So definition of self-information is chosen to be as follows (shamelessly copied from wiki page of "Information content" ) :
An event with probability 100% is perfectly unsurprising and yields no information.
The less probable an event is, the more surprising it is and the more information it yields.
If two independent events are measured separately, the total amount of information is the sum of the self-informations of the individual events.
Point 3 of the definition answers your question.

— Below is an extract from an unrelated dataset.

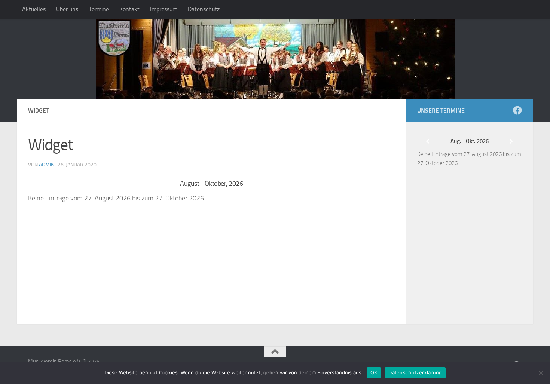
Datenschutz (204, 9)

If $A$ and $B$ independent events and C is an event where both $A$ and $B$ take place then
$$P(C) = P(A \cap B) = P(A)\cdot P(B)$$
On the other hand information from $C$ is defined as follows:
$$I(C) = I(A)+I(B)$$
Let $f(\cdot)$ be the functional form of the information expression, formally $$I(E) = f(P(E))$$
Therefore,
$$f(P(C)) = f(P(A)) + f(P(B))$$
$$ = f(P(A).P(B))$$
Can you find an $f(x)$ which is of the form $k\cdot x$, such that the above properties are satisfied ? I think the answer is no.
But I would like to add that I don't recall very neat reasons for why it has to be only $k\log(x)$ as well. i.e why only $f(x) = k\log x $ satisfies $f(x\cdot y) = f(x)+f(y)$